Lines from the beginning of the material below through the line that has "Given: Open Rekap Keberatan in sidebar" are to be reproduced exactly, but pictures are not.

* * *

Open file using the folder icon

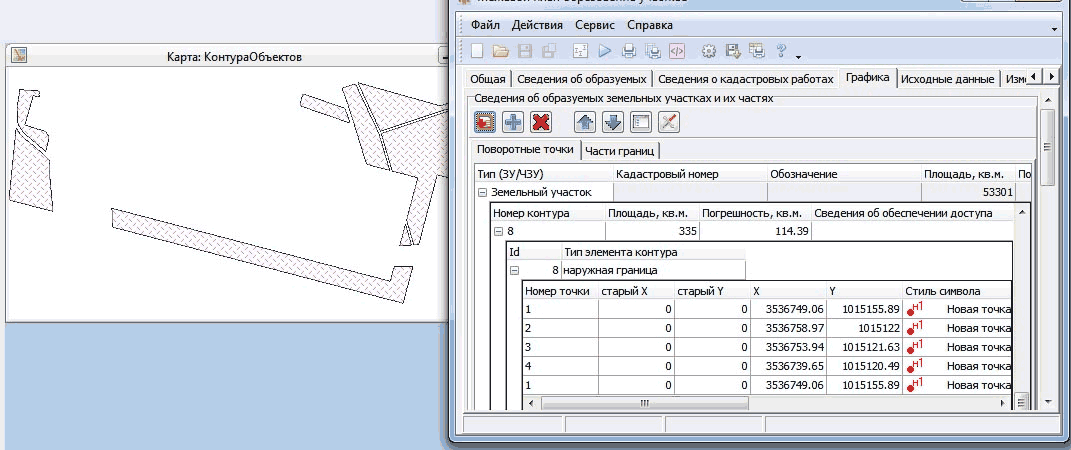[x=501, y=51]
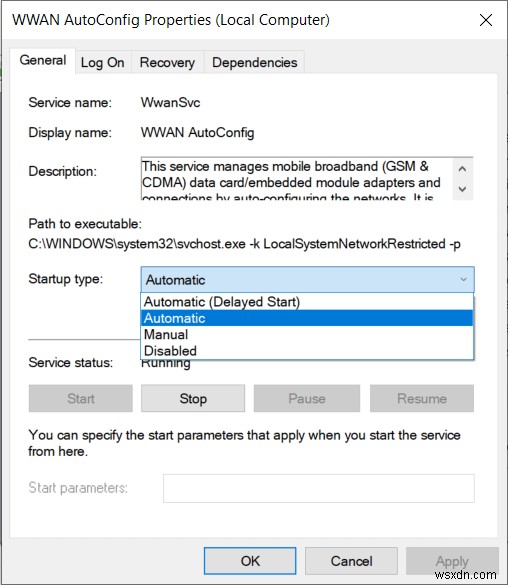Image resolution: width=508 pixels, height=585 pixels.
Task: Stop the running service
Action: tap(193, 398)
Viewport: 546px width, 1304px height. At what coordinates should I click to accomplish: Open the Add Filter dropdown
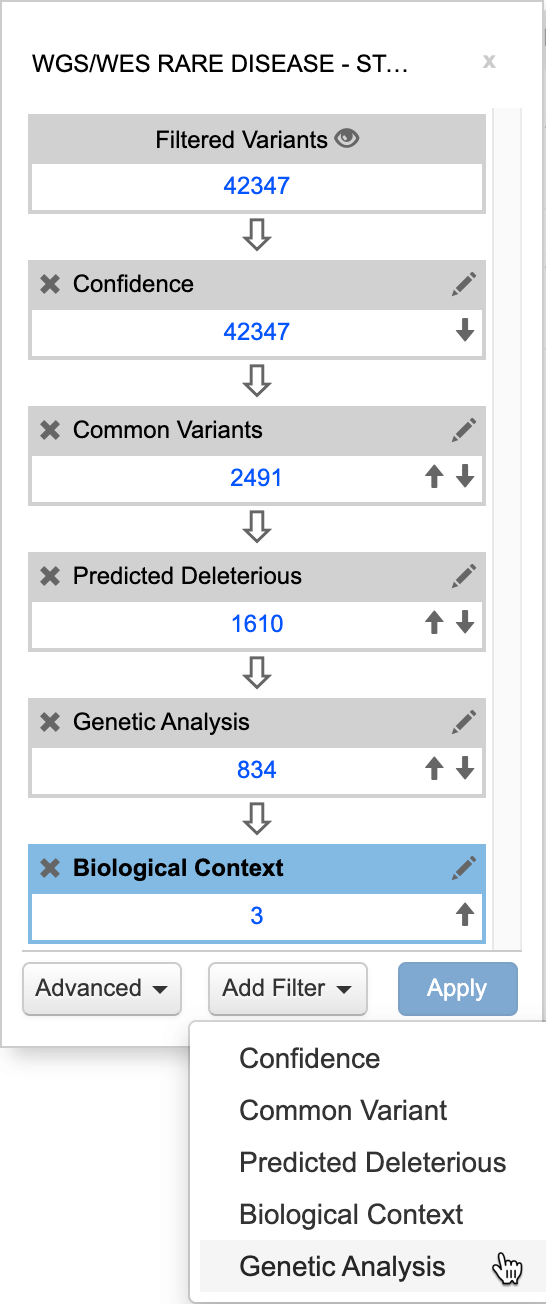(x=288, y=988)
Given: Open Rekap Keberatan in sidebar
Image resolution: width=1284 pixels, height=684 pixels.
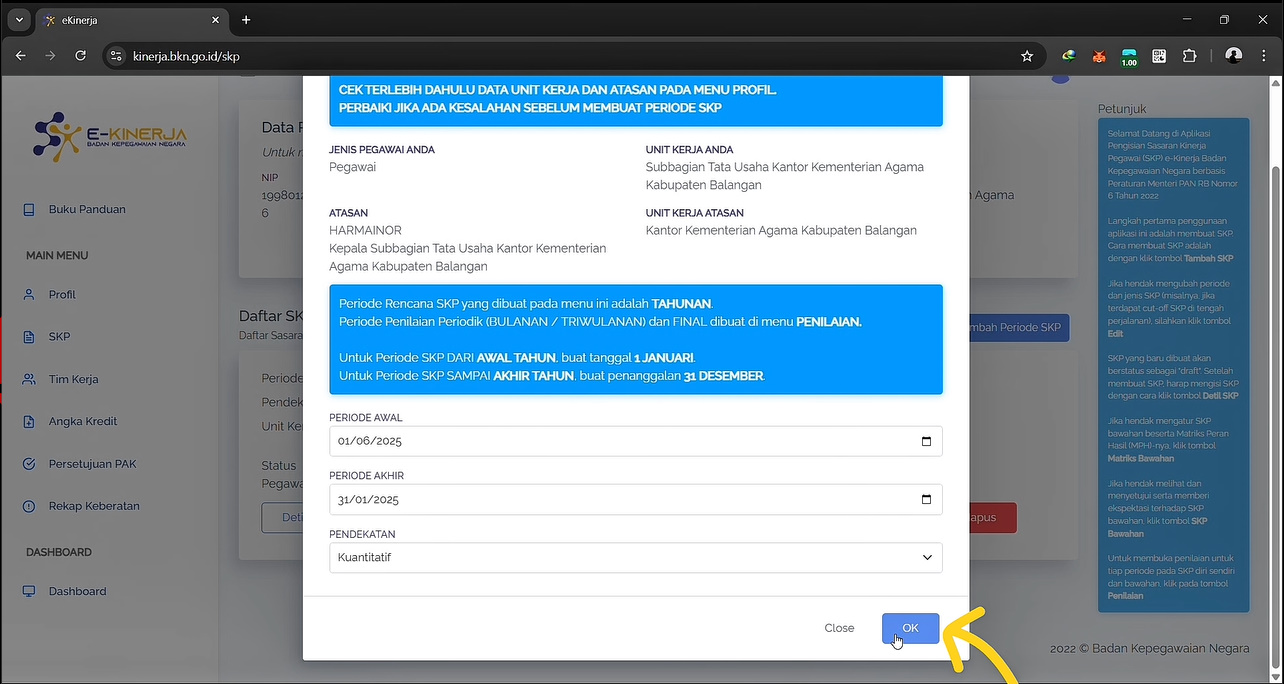Looking at the screenshot, I should (94, 506).

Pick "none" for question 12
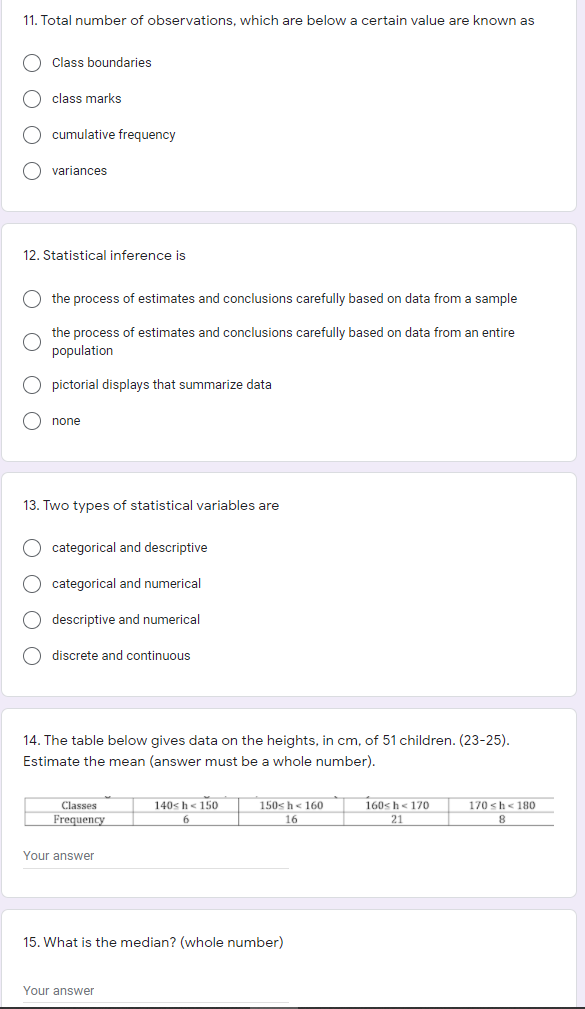[x=31, y=420]
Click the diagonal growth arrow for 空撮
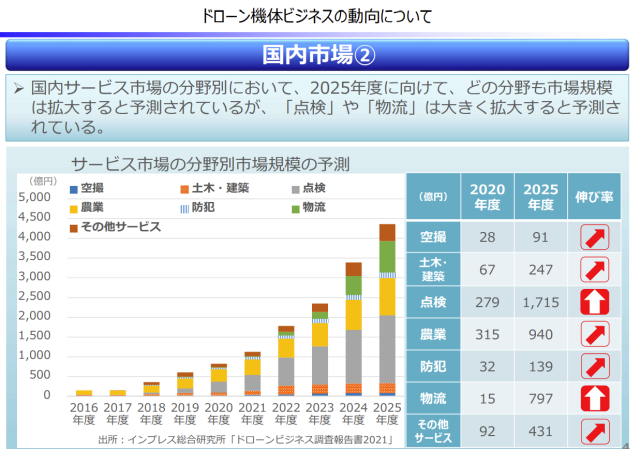This screenshot has height=449, width=640. pos(595,237)
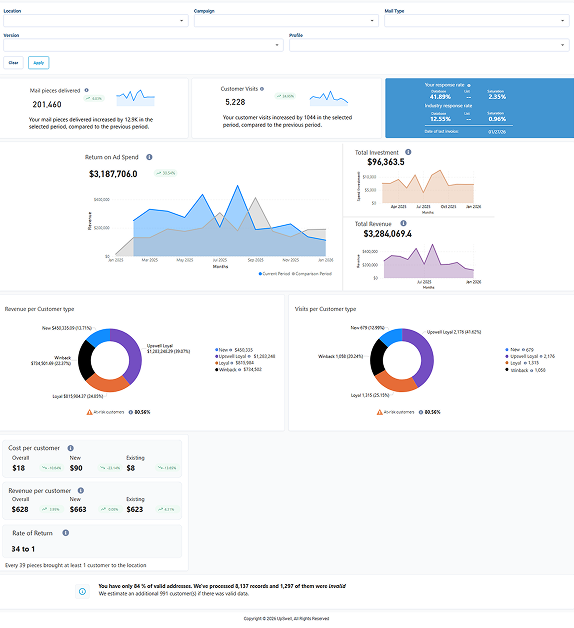Click the Clear filters button

pyautogui.click(x=14, y=63)
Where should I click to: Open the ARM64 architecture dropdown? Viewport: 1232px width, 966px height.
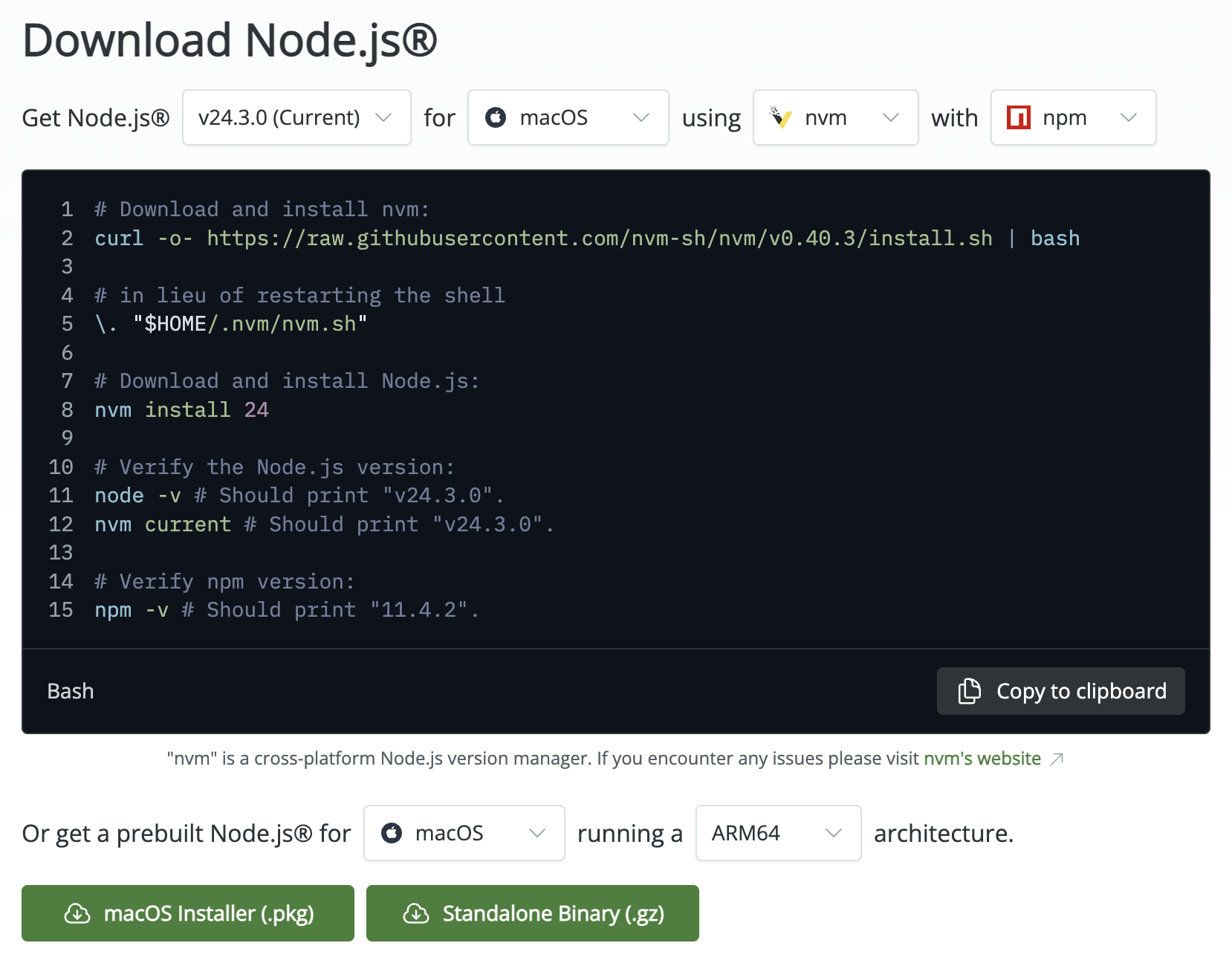click(778, 833)
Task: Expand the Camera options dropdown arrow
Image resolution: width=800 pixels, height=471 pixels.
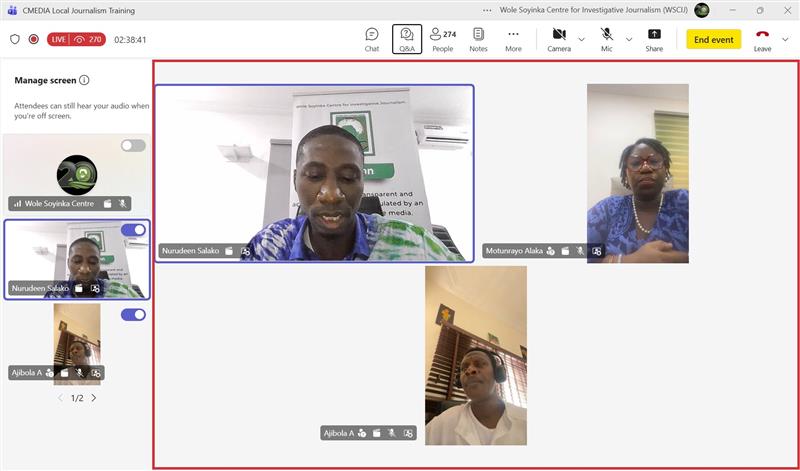Action: (x=581, y=40)
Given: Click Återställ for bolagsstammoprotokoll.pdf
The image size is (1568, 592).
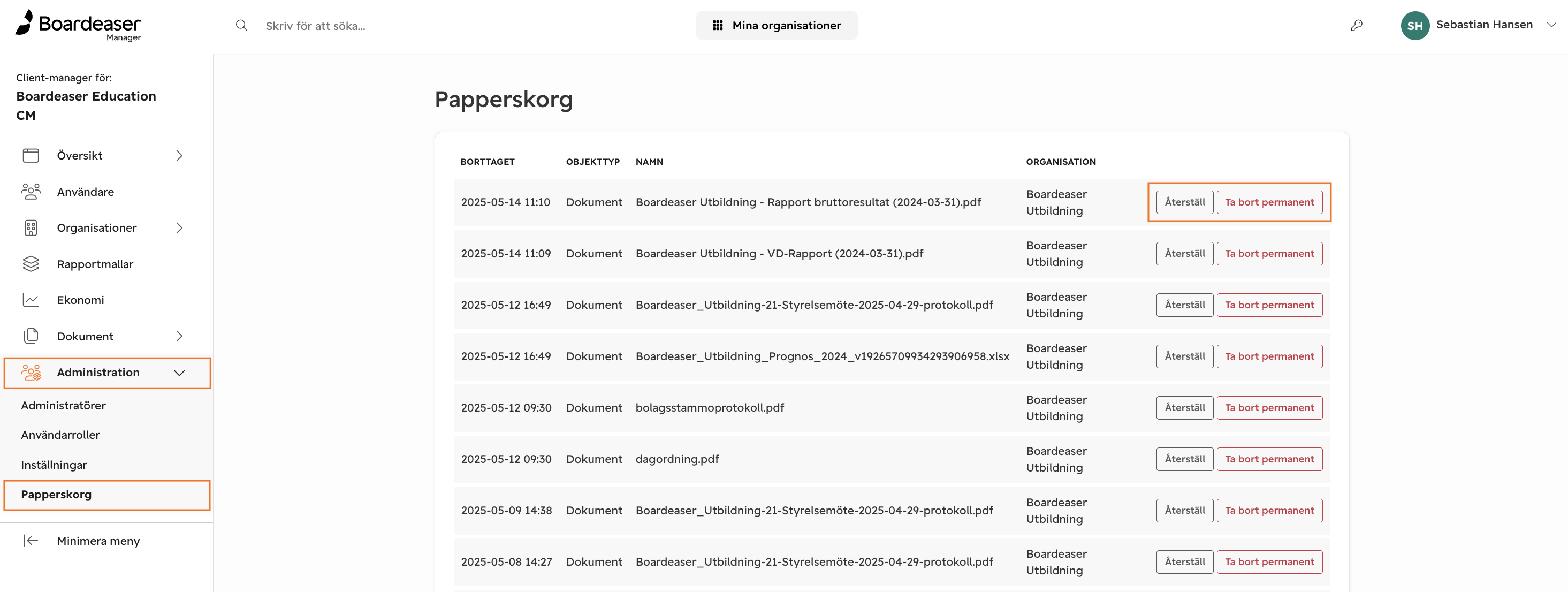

* * *

▶ WRITTEN ANSWER
Open file using the folder icon

[x=501, y=51]
Image resolution: width=508 pixels, height=585 pixels.
Task: Stop the running service
Action: tap(193, 398)
Viewport: 546px width, 1304px height. At what coordinates should I click to accomplish: Open the Add Filter dropdown
(x=288, y=988)
Given: Open Rekap Keberatan in sidebar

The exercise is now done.